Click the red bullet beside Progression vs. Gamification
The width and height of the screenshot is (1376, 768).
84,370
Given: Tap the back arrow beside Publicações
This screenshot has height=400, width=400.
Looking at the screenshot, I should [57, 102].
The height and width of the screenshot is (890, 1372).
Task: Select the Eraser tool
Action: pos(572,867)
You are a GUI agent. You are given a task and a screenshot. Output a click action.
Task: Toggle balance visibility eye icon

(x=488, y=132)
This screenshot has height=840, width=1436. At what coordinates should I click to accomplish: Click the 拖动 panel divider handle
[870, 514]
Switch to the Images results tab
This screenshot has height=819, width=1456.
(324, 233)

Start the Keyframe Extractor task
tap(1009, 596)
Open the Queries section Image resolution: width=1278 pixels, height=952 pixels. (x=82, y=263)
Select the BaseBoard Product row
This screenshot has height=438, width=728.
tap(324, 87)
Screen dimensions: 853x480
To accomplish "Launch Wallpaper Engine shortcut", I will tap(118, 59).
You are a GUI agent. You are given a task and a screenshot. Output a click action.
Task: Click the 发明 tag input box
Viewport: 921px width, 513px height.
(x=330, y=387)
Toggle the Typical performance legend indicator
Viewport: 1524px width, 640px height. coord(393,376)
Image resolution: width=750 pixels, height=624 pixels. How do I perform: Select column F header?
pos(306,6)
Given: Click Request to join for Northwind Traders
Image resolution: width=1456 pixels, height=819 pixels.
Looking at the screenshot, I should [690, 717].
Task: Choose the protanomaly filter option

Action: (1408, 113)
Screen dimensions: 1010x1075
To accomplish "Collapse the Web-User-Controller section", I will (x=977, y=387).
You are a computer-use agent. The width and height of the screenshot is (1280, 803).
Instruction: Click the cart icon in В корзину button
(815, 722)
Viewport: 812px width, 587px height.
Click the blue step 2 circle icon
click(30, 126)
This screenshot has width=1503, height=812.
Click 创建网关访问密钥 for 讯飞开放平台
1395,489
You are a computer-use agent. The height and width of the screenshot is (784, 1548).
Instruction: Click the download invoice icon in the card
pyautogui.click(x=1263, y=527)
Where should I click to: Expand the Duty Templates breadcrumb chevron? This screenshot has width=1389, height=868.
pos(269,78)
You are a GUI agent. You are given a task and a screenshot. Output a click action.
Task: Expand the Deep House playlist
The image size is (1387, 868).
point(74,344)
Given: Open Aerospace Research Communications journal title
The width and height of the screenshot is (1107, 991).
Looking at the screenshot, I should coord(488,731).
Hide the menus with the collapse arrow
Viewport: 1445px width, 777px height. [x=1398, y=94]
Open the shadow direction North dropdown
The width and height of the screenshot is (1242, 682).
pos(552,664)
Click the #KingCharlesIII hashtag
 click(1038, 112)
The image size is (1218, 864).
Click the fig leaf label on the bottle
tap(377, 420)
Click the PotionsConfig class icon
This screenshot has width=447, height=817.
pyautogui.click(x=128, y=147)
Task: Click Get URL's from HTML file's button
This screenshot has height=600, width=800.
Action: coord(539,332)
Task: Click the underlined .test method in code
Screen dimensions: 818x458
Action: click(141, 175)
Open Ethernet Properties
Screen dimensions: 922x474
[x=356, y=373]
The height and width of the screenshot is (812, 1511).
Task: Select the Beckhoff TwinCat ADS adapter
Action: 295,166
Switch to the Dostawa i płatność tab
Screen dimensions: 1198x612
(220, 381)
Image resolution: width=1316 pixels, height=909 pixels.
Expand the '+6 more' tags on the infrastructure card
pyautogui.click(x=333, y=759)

──────────

Problem requirements »
Rewrite everything from the line containing "Task: Click the underlined" down to the end of the listing, replacing "infrastructure" with "network" and leaving all else unchanged.

Full answer »
Task: Click the underlined .test method in code
Screen dimensions: 818x458
Action: click(141, 175)
Open Ethernet Properties
Screen dimensions: 922x474
[x=356, y=373]
The height and width of the screenshot is (812, 1511).
Task: Select the Beckhoff TwinCat ADS adapter
Action: 295,166
Switch to the Dostawa i płatność tab
Screen dimensions: 1198x612
(220, 381)
Image resolution: width=1316 pixels, height=909 pixels.
Expand the '+6 more' tags on the network card
pyautogui.click(x=333, y=759)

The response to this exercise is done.